-- BEGIN --

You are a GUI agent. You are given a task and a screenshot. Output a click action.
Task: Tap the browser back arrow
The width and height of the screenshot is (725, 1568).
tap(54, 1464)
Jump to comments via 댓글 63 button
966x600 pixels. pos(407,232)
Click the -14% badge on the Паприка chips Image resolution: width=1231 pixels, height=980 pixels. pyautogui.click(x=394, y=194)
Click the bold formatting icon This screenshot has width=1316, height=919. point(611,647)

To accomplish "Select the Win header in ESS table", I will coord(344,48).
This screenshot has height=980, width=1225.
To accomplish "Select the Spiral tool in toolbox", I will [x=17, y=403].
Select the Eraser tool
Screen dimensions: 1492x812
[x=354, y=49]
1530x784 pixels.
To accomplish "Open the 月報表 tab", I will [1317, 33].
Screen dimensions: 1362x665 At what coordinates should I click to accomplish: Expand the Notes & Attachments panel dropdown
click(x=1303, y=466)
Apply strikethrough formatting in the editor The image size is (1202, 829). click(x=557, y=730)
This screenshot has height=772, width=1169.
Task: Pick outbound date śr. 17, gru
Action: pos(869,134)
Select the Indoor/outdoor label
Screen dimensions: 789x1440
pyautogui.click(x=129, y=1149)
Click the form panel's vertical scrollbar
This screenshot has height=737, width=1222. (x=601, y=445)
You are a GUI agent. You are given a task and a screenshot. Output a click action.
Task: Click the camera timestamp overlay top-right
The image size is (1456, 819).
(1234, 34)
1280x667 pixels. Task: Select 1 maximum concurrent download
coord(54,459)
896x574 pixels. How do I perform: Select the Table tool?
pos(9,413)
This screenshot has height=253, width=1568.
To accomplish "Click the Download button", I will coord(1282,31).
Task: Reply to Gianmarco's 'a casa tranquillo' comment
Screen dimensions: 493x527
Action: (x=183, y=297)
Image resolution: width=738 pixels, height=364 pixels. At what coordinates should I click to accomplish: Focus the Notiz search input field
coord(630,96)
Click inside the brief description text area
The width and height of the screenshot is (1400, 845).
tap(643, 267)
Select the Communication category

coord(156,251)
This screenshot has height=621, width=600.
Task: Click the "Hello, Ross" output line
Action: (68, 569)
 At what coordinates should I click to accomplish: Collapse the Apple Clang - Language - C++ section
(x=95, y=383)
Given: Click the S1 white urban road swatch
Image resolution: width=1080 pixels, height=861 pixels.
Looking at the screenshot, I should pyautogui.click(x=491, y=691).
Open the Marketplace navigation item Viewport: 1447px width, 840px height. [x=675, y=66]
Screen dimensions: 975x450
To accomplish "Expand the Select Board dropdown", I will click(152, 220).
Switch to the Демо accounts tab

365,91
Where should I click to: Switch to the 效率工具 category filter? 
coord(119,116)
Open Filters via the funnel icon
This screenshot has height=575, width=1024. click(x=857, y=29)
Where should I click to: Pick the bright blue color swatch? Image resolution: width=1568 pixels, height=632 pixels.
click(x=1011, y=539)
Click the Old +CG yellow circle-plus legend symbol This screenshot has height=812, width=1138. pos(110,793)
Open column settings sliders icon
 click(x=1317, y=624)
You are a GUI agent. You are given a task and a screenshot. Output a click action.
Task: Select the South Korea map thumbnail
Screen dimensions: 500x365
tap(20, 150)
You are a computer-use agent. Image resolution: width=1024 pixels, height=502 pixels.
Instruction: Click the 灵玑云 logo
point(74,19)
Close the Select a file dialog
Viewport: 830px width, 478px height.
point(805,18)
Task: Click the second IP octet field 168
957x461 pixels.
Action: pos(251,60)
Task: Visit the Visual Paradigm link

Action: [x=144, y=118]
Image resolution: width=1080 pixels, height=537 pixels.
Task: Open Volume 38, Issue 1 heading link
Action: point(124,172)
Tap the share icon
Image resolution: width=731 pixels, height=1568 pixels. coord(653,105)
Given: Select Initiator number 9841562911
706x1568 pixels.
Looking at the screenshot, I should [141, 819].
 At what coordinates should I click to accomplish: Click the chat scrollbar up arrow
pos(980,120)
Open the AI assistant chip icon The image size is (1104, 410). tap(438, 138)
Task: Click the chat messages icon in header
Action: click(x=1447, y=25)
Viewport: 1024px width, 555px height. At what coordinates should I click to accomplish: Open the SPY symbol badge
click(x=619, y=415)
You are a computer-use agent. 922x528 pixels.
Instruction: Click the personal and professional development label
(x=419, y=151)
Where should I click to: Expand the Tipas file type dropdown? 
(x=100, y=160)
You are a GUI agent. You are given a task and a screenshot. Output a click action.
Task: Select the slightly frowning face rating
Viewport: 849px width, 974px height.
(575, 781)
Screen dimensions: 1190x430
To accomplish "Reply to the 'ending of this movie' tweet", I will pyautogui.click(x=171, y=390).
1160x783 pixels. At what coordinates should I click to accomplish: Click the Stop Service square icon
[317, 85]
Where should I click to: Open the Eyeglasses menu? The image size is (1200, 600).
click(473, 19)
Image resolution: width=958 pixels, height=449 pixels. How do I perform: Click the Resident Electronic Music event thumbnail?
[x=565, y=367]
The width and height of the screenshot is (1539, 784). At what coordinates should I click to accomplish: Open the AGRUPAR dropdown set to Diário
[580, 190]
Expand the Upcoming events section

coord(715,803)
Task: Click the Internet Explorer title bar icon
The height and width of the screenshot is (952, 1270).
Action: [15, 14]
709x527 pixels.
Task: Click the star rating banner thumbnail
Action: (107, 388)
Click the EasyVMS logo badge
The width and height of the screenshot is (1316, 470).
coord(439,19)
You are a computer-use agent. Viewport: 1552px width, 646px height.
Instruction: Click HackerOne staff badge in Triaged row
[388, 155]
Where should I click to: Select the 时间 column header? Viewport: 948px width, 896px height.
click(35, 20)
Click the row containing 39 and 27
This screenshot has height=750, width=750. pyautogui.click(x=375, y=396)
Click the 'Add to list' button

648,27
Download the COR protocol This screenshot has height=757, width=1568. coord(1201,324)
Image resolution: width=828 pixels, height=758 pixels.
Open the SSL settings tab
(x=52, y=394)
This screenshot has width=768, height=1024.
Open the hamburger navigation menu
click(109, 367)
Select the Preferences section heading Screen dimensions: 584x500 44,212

-- END --

◆ WORK INSTRUCTIONS
Reproduce every line of the listing above, unchanged and in its original order.

◆ OUTPUT
You are a GUI agent. You are given a task and a screenshot. Output a click action.
Task: Tap the browser back arrow
The width and height of the screenshot is (725, 1568).
tap(54, 1464)
Jump to comments via 댓글 63 button
966x600 pixels. pos(407,232)
Click the -14% badge on the Паприка chips Image resolution: width=1231 pixels, height=980 pixels. pyautogui.click(x=394, y=194)
Click the bold formatting icon This screenshot has width=1316, height=919. point(611,647)

To accomplish "Select the Win header in ESS table", I will coord(344,48).
This screenshot has height=980, width=1225.
To accomplish "Select the Spiral tool in toolbox", I will [x=17, y=403].
Select the Eraser tool
Screen dimensions: 1492x812
[x=354, y=49]
1530x784 pixels.
To accomplish "Open the 月報表 tab", I will [1317, 33].
Screen dimensions: 1362x665 At what coordinates should I click to accomplish: Expand the Notes & Attachments panel dropdown
click(x=1303, y=466)
Apply strikethrough formatting in the editor The image size is (1202, 829). click(x=557, y=730)
This screenshot has height=772, width=1169.
Task: Pick outbound date śr. 17, gru
Action: pos(869,134)
Select the Indoor/outdoor label
Screen dimensions: 789x1440
pyautogui.click(x=129, y=1149)
Click the form panel's vertical scrollbar
This screenshot has height=737, width=1222. (x=601, y=445)
You are a GUI agent. You are given a task and a screenshot. Output a click action.
Task: Click the camera timestamp overlay top-right
The image size is (1456, 819).
(1234, 34)
1280x667 pixels. Task: Select 1 maximum concurrent download
coord(54,459)
896x574 pixels. How do I perform: Select the Table tool?
pos(9,413)
This screenshot has height=253, width=1568.
To accomplish "Click the Download button", I will coord(1282,31).
Task: Reply to Gianmarco's 'a casa tranquillo' comment
Screen dimensions: 493x527
Action: (x=183, y=297)
Image resolution: width=738 pixels, height=364 pixels. At what coordinates should I click to accomplish: Focus the Notiz search input field
coord(630,96)
Click inside the brief description text area
The width and height of the screenshot is (1400, 845).
tap(643, 267)
Select the Communication category

coord(156,251)
This screenshot has height=621, width=600.
Task: Click the "Hello, Ross" output line
Action: (68, 569)
 At what coordinates should I click to accomplish: Collapse the Apple Clang - Language - C++ section
(x=95, y=383)
Given: Click the S1 white urban road swatch
Image resolution: width=1080 pixels, height=861 pixels.
Looking at the screenshot, I should pyautogui.click(x=491, y=691).
Open the Marketplace navigation item Viewport: 1447px width, 840px height. [x=675, y=66]
Screen dimensions: 975x450
To accomplish "Expand the Select Board dropdown", I will click(152, 220).
Switch to the Демо accounts tab

365,91
Where should I click to: Switch to the 效率工具 category filter? 
coord(119,116)
Open Filters via the funnel icon
This screenshot has height=575, width=1024. click(x=857, y=29)
Where should I click to: Pick the bright blue color swatch? Image resolution: width=1568 pixels, height=632 pixels.
click(x=1011, y=539)
Click the Old +CG yellow circle-plus legend symbol This screenshot has height=812, width=1138. pos(110,793)
Open column settings sliders icon
 click(x=1317, y=624)
You are a GUI agent. You are given a task and a screenshot. Output a click action.
Task: Select the South Korea map thumbnail
Screen dimensions: 500x365
tap(20, 150)
You are a computer-use agent. Image resolution: width=1024 pixels, height=502 pixels.
Instruction: Click the 灵玑云 logo
point(74,19)
Close the Select a file dialog
Viewport: 830px width, 478px height.
point(805,18)
Task: Click the second IP octet field 168
957x461 pixels.
Action: pos(251,60)
Task: Visit the Visual Paradigm link

Action: [x=144, y=118]
Image resolution: width=1080 pixels, height=537 pixels.
Task: Open Volume 38, Issue 1 heading link
Action: point(124,172)
Tap the share icon
Image resolution: width=731 pixels, height=1568 pixels. coord(653,105)
Given: Select Initiator number 9841562911
706x1568 pixels.
Looking at the screenshot, I should [141, 819].
 At what coordinates should I click to accomplish: Click the chat scrollbar up arrow
pos(980,120)
Open the AI assistant chip icon The image size is (1104, 410). tap(438, 138)
Task: Click the chat messages icon in header
Action: click(x=1447, y=25)
Viewport: 1024px width, 555px height. At what coordinates should I click to accomplish: Open the SPY symbol badge
click(x=619, y=415)
You are a computer-use agent. 922x528 pixels.
Instruction: Click the personal and professional development label
(x=419, y=151)
Where should I click to: Expand the Tipas file type dropdown? 
(x=100, y=160)
You are a GUI agent. You are given a task and a screenshot. Output a click action.
Task: Select the slightly frowning face rating
Viewport: 849px width, 974px height.
(575, 781)
Screen dimensions: 1190x430
To accomplish "Reply to the 'ending of this movie' tweet", I will pyautogui.click(x=171, y=390).
1160x783 pixels. At what coordinates should I click to accomplish: Click the Stop Service square icon
[317, 85]
Where should I click to: Open the Eyeglasses menu? The image size is (1200, 600).
click(473, 19)
Image resolution: width=958 pixels, height=449 pixels. How do I perform: Click the Resident Electronic Music event thumbnail?
[x=565, y=367]
The width and height of the screenshot is (1539, 784). At what coordinates should I click to accomplish: Open the AGRUPAR dropdown set to Diário
[580, 190]
Expand the Upcoming events section

coord(715,803)
Task: Click the Internet Explorer title bar icon
The height and width of the screenshot is (952, 1270).
Action: [15, 14]
709x527 pixels.
Task: Click the star rating banner thumbnail
Action: (107, 388)
Click the EasyVMS logo badge
The width and height of the screenshot is (1316, 470).
coord(439,19)
You are a computer-use agent. Viewport: 1552px width, 646px height.
Instruction: Click HackerOne staff badge in Triaged row
[388, 155]
Where should I click to: Select the 时间 column header? Viewport: 948px width, 896px height.
click(35, 20)
Click the row containing 39 and 27
This screenshot has height=750, width=750. pyautogui.click(x=375, y=396)
Click the 'Add to list' button

648,27
Download the COR protocol This screenshot has height=757, width=1568. coord(1201,324)
Image resolution: width=828 pixels, height=758 pixels.
Open the SSL settings tab
(x=52, y=394)
This screenshot has width=768, height=1024.
Open the hamburger navigation menu
click(109, 367)
Select the Preferences section heading Screen dimensions: 584x500 44,212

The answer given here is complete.